Geoff Achison hails from Down Under and his album from last year, Another Mile, Another Minute was nominated for Album of the Year in the 2017 Australian Blues Awards. It was brilliantly eclectic and wide ranging, clearly one of the best albums in 2017. His electric guitar tone was so impressive on the record – in the Carlos Santana – Ronnie Earl range. So, what does he do for an encore? He strips down and delivers a singer-songwriter album for his 15th release, Sovereign Town. Not only is he eclectic but he proves downright versatile too.
This album was inspired by the early days of Australia’s gold rush of 1850 in the state of Victoria. It was recorded in the historic mining town of Ballarat, Victoria.

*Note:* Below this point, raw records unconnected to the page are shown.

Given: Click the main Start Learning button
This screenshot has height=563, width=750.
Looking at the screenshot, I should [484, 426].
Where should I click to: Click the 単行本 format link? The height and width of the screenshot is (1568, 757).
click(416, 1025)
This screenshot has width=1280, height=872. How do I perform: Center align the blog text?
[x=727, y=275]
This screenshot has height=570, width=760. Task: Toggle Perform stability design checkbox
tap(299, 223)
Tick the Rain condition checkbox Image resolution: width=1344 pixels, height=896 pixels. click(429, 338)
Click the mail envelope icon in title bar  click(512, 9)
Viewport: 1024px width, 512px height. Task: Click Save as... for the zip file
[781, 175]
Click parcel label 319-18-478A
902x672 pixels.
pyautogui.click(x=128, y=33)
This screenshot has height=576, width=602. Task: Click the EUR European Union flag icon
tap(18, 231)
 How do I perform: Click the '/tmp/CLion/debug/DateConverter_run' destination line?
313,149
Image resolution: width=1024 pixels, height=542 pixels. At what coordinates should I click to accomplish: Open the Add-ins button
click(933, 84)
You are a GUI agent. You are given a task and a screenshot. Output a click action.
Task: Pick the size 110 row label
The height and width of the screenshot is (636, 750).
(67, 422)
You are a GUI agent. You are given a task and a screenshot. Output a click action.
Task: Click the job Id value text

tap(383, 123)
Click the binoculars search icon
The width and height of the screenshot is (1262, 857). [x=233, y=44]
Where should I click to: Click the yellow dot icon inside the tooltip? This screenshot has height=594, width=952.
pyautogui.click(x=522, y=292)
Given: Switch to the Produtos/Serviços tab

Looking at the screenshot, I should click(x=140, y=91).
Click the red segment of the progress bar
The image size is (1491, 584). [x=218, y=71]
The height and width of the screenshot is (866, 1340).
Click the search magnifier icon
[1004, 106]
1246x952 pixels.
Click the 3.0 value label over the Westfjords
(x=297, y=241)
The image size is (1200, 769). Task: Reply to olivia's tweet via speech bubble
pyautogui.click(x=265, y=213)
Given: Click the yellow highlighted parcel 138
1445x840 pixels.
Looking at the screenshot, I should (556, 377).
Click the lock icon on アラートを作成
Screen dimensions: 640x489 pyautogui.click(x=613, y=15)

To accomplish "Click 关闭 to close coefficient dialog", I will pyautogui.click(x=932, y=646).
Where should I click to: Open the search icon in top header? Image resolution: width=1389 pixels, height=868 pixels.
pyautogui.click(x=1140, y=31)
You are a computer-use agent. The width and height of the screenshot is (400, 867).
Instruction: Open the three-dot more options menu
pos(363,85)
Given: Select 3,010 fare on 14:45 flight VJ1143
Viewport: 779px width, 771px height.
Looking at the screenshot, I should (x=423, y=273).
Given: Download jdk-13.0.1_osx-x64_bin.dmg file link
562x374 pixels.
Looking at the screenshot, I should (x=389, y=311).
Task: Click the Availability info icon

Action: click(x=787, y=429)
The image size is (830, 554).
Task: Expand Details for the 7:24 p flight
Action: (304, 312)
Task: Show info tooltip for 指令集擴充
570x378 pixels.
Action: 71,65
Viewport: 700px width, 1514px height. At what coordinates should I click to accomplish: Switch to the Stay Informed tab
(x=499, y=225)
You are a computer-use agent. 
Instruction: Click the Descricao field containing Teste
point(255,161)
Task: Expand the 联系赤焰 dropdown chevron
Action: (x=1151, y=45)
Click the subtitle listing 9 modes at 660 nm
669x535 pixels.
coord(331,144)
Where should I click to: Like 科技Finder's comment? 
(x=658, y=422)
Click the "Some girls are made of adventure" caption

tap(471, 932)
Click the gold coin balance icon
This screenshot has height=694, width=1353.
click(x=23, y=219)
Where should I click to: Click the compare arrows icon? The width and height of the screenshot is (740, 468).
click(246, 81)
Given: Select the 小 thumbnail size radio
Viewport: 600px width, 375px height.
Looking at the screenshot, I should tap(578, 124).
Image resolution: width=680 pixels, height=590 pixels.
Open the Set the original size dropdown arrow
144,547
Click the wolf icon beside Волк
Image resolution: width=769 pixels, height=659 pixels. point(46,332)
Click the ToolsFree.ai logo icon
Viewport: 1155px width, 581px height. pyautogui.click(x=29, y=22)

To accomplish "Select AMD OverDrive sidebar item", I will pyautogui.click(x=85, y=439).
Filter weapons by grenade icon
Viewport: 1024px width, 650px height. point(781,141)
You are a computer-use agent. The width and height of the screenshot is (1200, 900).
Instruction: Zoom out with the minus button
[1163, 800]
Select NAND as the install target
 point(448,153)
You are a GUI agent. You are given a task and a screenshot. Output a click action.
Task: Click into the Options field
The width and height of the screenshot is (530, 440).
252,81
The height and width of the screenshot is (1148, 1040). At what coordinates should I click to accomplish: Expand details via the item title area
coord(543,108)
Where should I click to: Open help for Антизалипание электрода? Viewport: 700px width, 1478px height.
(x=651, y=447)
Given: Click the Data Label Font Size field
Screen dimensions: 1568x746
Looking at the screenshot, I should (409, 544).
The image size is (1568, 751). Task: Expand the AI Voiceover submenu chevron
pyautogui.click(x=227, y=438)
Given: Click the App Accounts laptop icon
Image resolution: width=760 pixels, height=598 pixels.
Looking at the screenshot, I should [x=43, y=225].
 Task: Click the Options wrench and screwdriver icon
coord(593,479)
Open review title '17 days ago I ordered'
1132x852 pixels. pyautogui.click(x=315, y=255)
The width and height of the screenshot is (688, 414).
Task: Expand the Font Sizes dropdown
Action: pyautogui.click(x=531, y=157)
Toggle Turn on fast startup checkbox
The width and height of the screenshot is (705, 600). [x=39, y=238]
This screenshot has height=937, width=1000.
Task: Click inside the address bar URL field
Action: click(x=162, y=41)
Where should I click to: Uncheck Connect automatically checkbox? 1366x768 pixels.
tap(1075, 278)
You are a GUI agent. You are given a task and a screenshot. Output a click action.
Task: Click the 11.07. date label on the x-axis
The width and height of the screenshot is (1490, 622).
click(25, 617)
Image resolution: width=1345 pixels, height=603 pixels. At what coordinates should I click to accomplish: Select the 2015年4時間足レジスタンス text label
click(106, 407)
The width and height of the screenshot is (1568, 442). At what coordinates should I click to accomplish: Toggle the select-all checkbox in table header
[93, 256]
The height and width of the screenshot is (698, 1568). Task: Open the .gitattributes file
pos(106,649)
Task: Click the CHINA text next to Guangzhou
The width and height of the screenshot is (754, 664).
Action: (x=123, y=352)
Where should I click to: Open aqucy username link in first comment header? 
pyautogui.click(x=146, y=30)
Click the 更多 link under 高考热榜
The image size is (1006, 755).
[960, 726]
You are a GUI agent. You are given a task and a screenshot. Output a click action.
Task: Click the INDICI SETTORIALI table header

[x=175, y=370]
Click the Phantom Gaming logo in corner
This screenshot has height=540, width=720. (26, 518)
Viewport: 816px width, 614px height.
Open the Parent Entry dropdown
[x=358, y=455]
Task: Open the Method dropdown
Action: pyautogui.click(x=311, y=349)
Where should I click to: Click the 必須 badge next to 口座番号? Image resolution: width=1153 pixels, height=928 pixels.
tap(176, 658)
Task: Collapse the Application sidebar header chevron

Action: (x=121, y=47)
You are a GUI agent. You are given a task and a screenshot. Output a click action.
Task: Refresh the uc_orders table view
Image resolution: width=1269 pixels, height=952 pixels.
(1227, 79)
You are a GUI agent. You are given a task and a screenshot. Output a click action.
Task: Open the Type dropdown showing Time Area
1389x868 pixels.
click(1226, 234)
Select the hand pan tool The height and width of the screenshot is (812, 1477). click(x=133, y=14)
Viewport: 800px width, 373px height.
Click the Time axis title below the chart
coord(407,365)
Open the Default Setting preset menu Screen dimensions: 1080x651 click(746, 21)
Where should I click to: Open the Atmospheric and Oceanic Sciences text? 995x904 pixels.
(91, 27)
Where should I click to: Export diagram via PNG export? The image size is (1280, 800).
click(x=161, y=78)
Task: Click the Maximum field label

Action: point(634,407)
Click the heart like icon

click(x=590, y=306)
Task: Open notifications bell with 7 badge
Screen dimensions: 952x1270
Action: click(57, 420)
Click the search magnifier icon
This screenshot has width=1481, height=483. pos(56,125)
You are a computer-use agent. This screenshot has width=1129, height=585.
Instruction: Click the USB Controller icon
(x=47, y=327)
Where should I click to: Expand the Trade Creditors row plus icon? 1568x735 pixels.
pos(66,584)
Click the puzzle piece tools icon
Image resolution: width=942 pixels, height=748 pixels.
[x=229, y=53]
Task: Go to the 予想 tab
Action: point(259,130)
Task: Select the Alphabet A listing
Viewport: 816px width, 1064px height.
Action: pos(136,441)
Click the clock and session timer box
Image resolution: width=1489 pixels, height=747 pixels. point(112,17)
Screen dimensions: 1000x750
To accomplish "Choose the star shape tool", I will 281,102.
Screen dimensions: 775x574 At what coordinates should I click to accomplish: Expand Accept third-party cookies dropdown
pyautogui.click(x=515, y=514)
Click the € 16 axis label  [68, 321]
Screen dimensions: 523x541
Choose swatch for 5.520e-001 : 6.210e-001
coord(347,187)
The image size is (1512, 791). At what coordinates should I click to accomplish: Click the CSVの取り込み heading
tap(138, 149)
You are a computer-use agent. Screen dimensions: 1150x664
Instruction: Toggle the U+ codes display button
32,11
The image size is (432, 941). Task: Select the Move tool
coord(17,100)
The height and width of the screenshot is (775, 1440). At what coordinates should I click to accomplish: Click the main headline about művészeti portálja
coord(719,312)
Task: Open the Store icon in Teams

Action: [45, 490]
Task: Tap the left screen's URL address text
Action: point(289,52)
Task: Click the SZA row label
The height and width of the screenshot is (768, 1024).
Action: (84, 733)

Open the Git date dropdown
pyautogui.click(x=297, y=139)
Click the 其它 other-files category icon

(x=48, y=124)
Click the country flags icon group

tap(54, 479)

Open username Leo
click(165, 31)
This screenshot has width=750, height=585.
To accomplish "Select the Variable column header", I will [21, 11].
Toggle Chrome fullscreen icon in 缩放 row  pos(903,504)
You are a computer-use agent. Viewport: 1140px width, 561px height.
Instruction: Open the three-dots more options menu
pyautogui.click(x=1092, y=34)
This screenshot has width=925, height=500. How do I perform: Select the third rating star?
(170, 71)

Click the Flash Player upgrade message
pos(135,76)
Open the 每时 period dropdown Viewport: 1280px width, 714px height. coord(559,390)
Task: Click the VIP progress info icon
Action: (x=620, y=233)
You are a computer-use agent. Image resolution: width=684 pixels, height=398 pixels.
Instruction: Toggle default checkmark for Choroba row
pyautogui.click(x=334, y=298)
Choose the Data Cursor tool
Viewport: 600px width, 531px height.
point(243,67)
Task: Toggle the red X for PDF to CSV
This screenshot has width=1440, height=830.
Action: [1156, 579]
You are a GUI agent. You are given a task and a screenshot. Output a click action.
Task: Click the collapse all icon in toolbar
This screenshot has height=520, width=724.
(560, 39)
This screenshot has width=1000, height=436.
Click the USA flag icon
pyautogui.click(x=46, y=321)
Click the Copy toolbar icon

It’s about leaving home to seek one’s fortune, love and destiny but quickly realizing that gold digging brings costs and downsides too. He comments, “Growing up in Malmsbury in the ‘Golden Triangle’ of Victoria’s goldfields, we had dozens of dull grey mullock heaps all around us, remnants of old diggings. We kids would explore the discarded mine-shafts and tunnels, daring each other to leap over huge holes in the ground. It was fascinating history, so much work that had been suddenly abandoned. This inspired the song ‘Sovereign Town,’ the first track written for the new album. As writing progressed, I began listening not only to the whispers of my own past but to the ghosts haunting the history of the area. It morphed into this story about what it might have been like out in the goldfields back in the day, more a story about the people who dug those holes and tunnels I saw as a kid. These stories were written with a small combo in mind, I specifically wanted upright bass & drums with Hammond organ to accompany my acoustic guitar & voice.”
There are eleven originals and one cover – Ben Harper’s “Walk Away.” Geoff teamed up with locals Andy Fry on upright bass, Dave Clark on drums and Liam Kealy on Hammond organ, and headed to Ric Formosa’s Pilgrimage Studio not far from the heart of town. Vocalist John McNamara dropped by to sing harmony on some tracks. Normally Achison records with his band, The Souldiggers.
The opener, “Skeleton Kiss” is a bit more electric than most and has McNamara harmonizing with Achison. “A right ain’t a wrong and a wrong ain’t a right.” Don’t worry. There are electric guitars and lap steel, mostly added for mood and effect as heard on “Miniature Men” and “Sovereign Town” among others, with some soloing and expansive playing on other tracks. As Achison sings, his voice sounds familiar. Maybe it’s the accent, but there are similarities to James Maddock, Mark Knopfler, and Ray Bonneville.
Some titles like “Wadsworth Bridge” (‘we’ll make it home by Valentine’s Day”) seem deeply personal until you realize that these are stories about a lost age. McNamara joins again on harmony for this one, as Achison sings about hope amidst regret. “Misha Bell” is a jazzy instrumental interlude. Then Achison hauls out his electric axe with pedals and all for the rocker “Small Town Crimes.” Shifting into ballad mode for “World of Blue” he sings about playing a ‘sweet blues guitar,’ every bit reflecting it in his long sustained notes that just linger beautifully. It’s here where accolades from Jorma Kaukonen fit, “Geoff is one of the finest blues guitarists I know with a completely individual style. I have never seen anyone play quite like him.”
“Sleep Walking” is a gorgeous acoustic tune followed by the acoustic instrumental interlude “Hand of Faith” before drums signal a more robust sound of swirling B3 and electric guitar in “Rescue The Past,” a summary of the album’s theme. Achison closes in acoustic fashion with “Coolbardie Sunrise,” somewhat reminiscent of the way the iconic Layla album ends with “Thorn Tree in the Garden.”
Achison is a world class talent. Be on the lookout for USA tour dates, both band and solo, in September and October.